**Provided records**
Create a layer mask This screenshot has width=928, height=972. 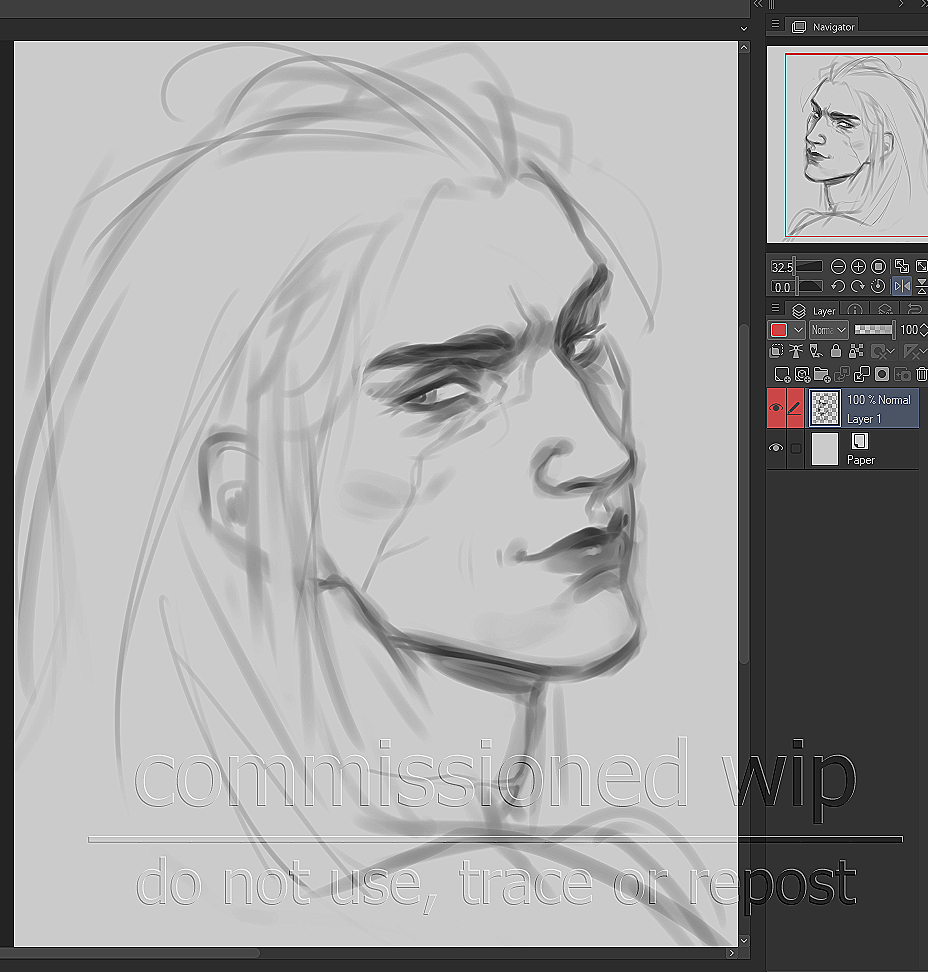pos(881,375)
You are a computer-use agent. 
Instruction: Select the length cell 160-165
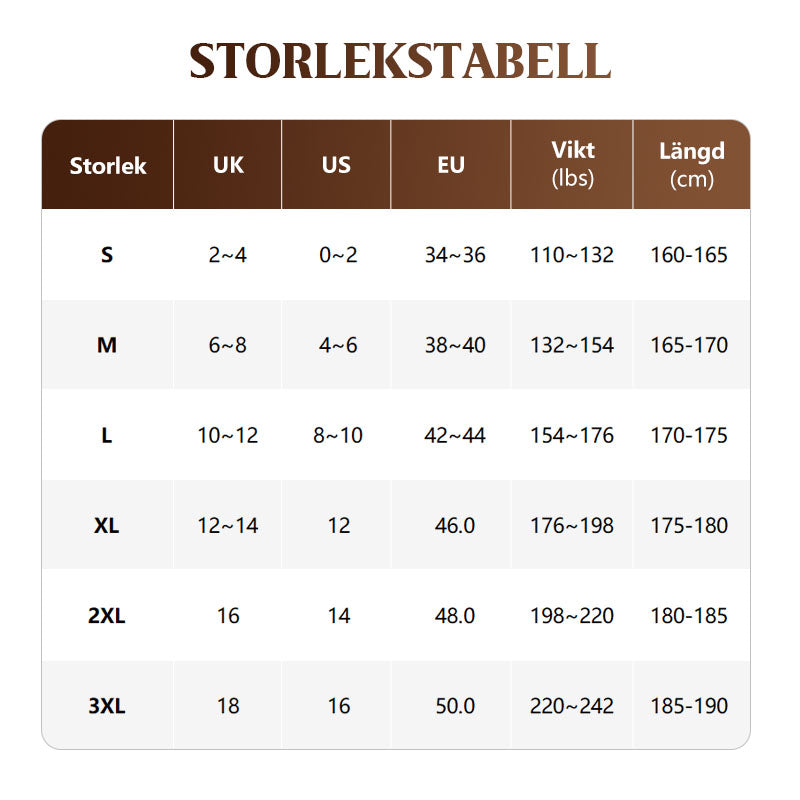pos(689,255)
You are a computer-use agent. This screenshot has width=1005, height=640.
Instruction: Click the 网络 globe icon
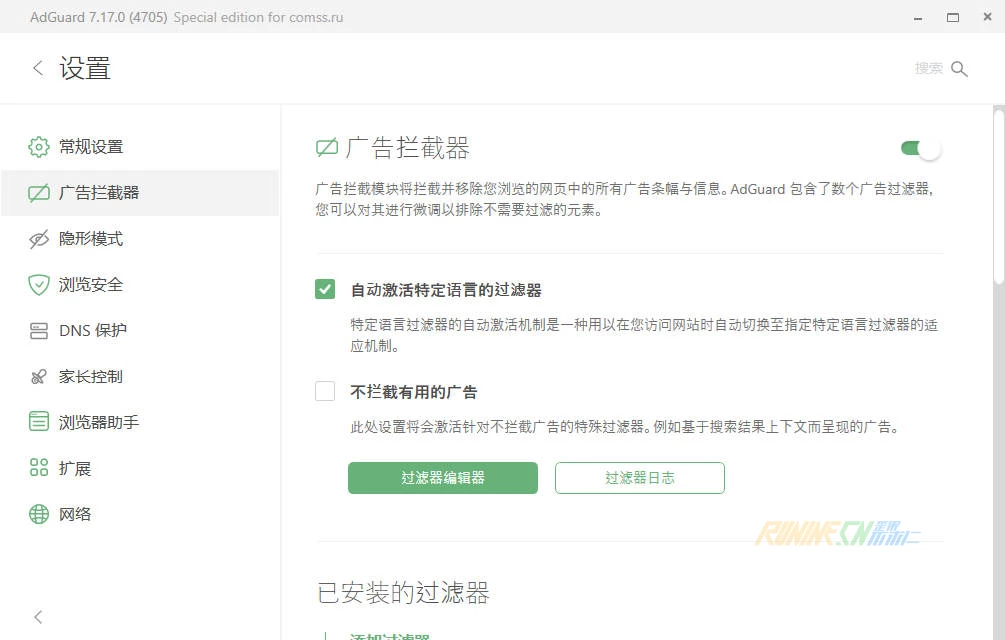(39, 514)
...
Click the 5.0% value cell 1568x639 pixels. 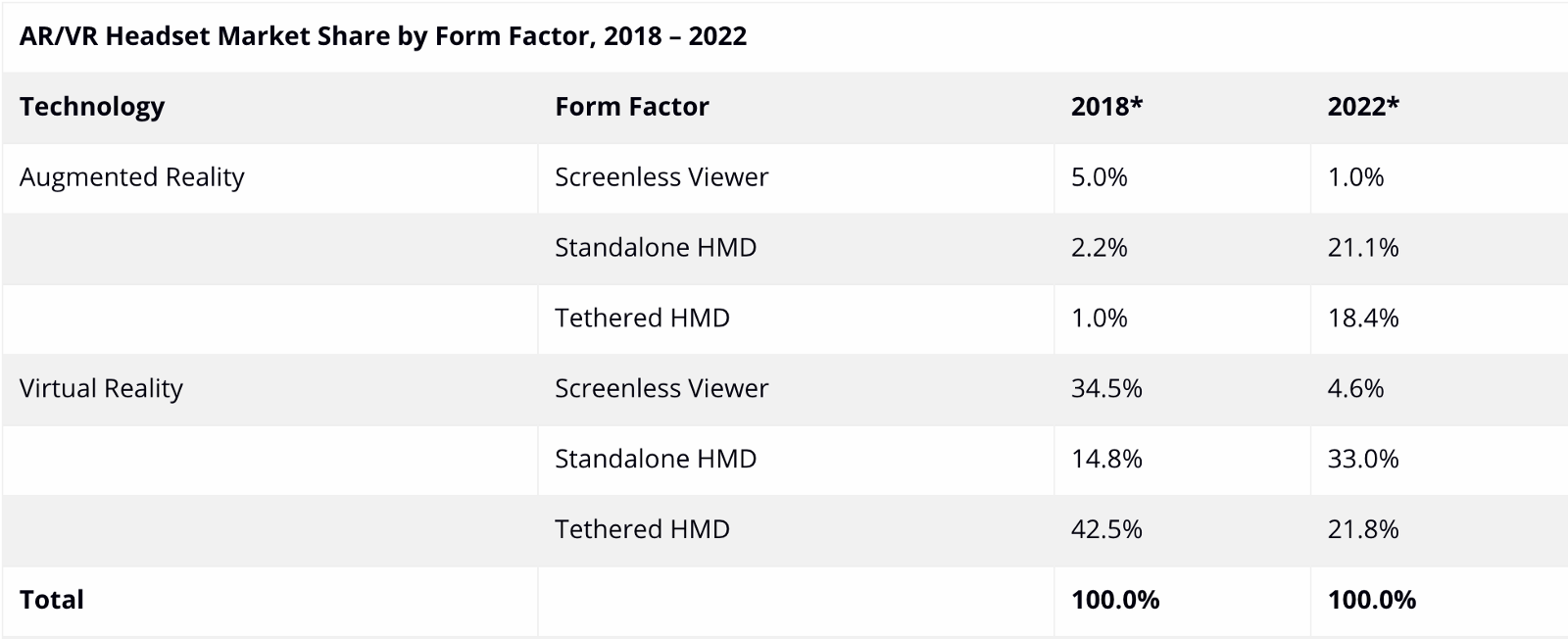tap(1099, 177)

**Stated task**
Collect every line in the records above that contains the word "computer" and copy each such line in full.

**Output of the exercise**
You are a computer-use agent. 
You are a computer-use agent. This screenshot has width=1005, height=640.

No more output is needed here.